CEO Elon Musk reportedly asked the Chinese government to censor social media posts critical of Tesla, in a move that seems highly incongruous with the tech billionaire's stance on government regulation and censorship in the United States, according to a Bloomberg report that "buried the lede" to bizarre depths.
There remains no evidence that Tesla brakes are inherently faulty. But it's important to remember that supporting censorship in China while also disagreeing with it in the United States are two positions that don't necessarily conflict, so long as the real goal lies elsewhere. IE has reached out to Tesla for comment, and will update as soon as the company replies.
Tesla faces increasing challenges in China
This bombshell of a report suggests that Tesla may have pivoted its focus from state-run media to building new relationships with auto-industry publications and influencers on platforms like WeChat and Weibo, offering factory tours and focus group-like meetings called "discussion sessions" with consumers, policymakers, and major media outlets. And sources familiar with the subject told Bloomberg that Tesla has also told Beijing that criticism of the company on social media is unwarranted, and then asked China's government to exercise its heavy censorship arm to block some of these Tesla-critical posts.

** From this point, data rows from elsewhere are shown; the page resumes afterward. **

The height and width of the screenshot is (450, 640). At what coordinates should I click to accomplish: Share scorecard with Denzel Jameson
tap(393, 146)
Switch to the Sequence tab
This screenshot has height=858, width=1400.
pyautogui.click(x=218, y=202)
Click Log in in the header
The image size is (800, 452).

Tesla was initially welcomed to China with red-carpet fervor, as government officials granted the automaker full control of its Shanghai subsidiary, but with mounting criticism of the company from the people of China, Musk's company seems to be changing gears to optimize long-term growth. This pivot in PR strategy comes on the heels of mounting pressure from regulators, in addition to online criticism and negative press coverage.

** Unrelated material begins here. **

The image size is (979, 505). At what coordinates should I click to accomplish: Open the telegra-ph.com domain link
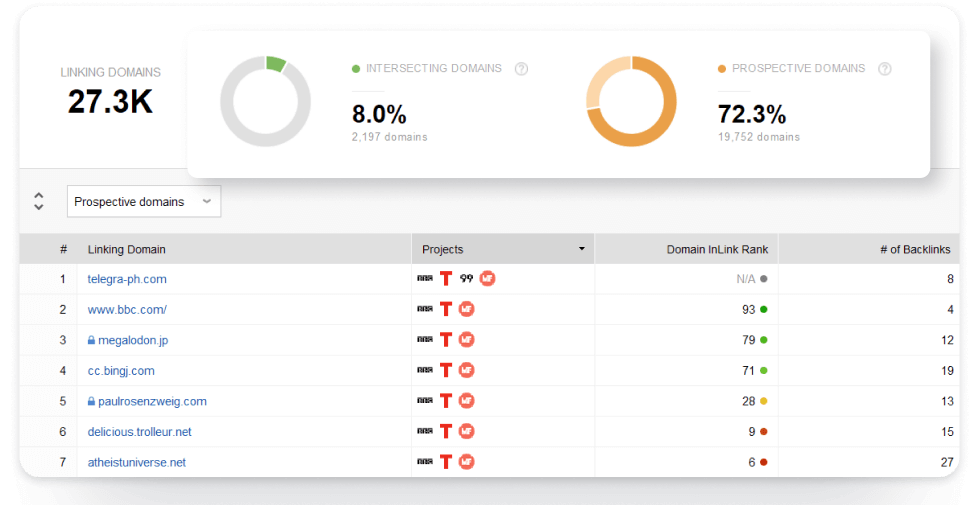(127, 279)
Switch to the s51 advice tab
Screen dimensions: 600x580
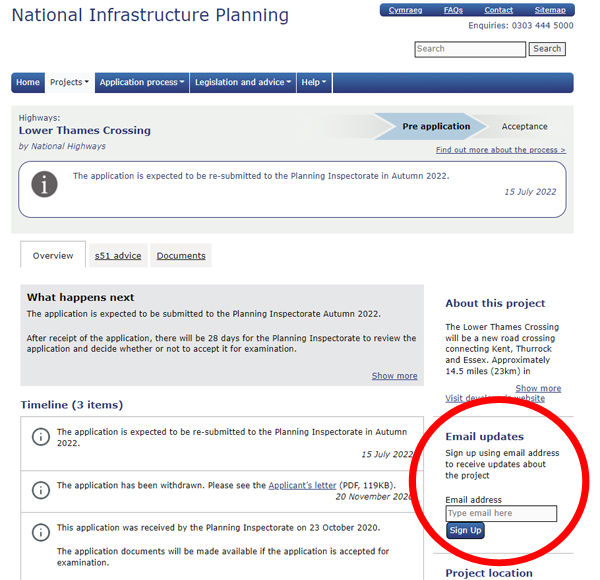click(118, 256)
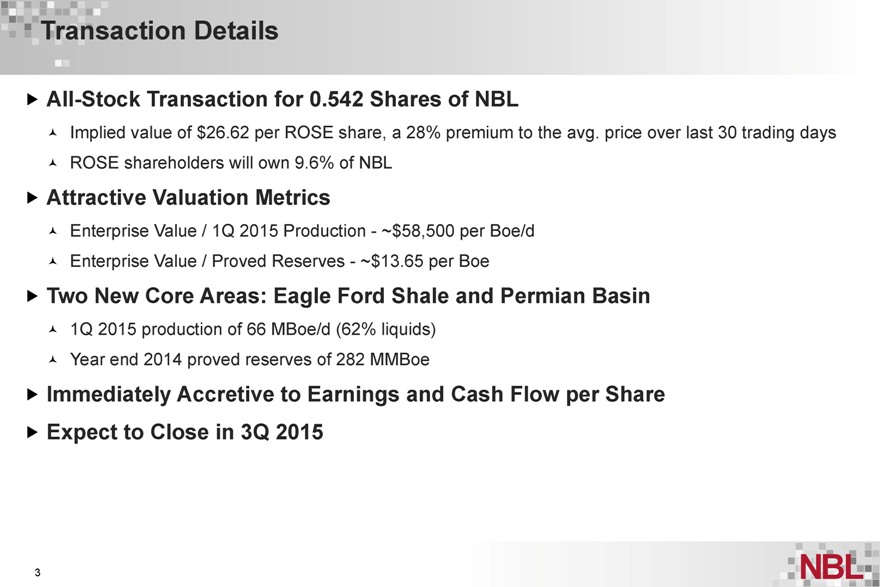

In June, China's government told Tesla to recall nearly every car sold by the company there, which consists of more than 285,000, to repair a software error. Meanwhile, Tesla's vehicles were banned from some government buildings after concerns were raised about leaking data to the U.S., and auto manufacturers like Xpeng Inc. and Nio Inc. are fighting to overcome Tesla's growing presence in the country. But most businesses have to confront these challenges in China, where consumer approval can fall at breakneck speeds after a single social media controversy.
Tesla may no longer have a 'free hand' in China's auto market
However, this is highlighting what could be the furthest reaches Elon Musk's celebrity can take Tesla in China, where it may no longer experience growth free from public dissent. Consequently, the company's prospects for growth in its second-largest market may hinge on finding a way to improve or circumvent its image with detractors. The company's fraught track record in China is "a warning shot that they need to stay between the lines, and not be so flamboyant in their success," said a former Chrysler executive named Bill Russo, who now works as the Shanghai-based consultant firm Automobility Ltd., in the Bloomberg report. "You can't be so far up front that you become arrogant in the way you conduct yourself."
And Tesla may have to re-evaluate its perspective on China as tensions between the U.S. and China mount, especially surrounding the issue of access to Taiwan's semiconductor supply chains. While China may have given Tesla and Elon Musk free reign over business expansion earlier, this was during the nationwide COVID-19 shutdowns, when the country was determined to display its openness to international trade. With vaccines circulating the world and global economic power shifting in highly complex ways, now may be a good time for Tesla to take a step back, and rethink its commitments from a strategic point of view.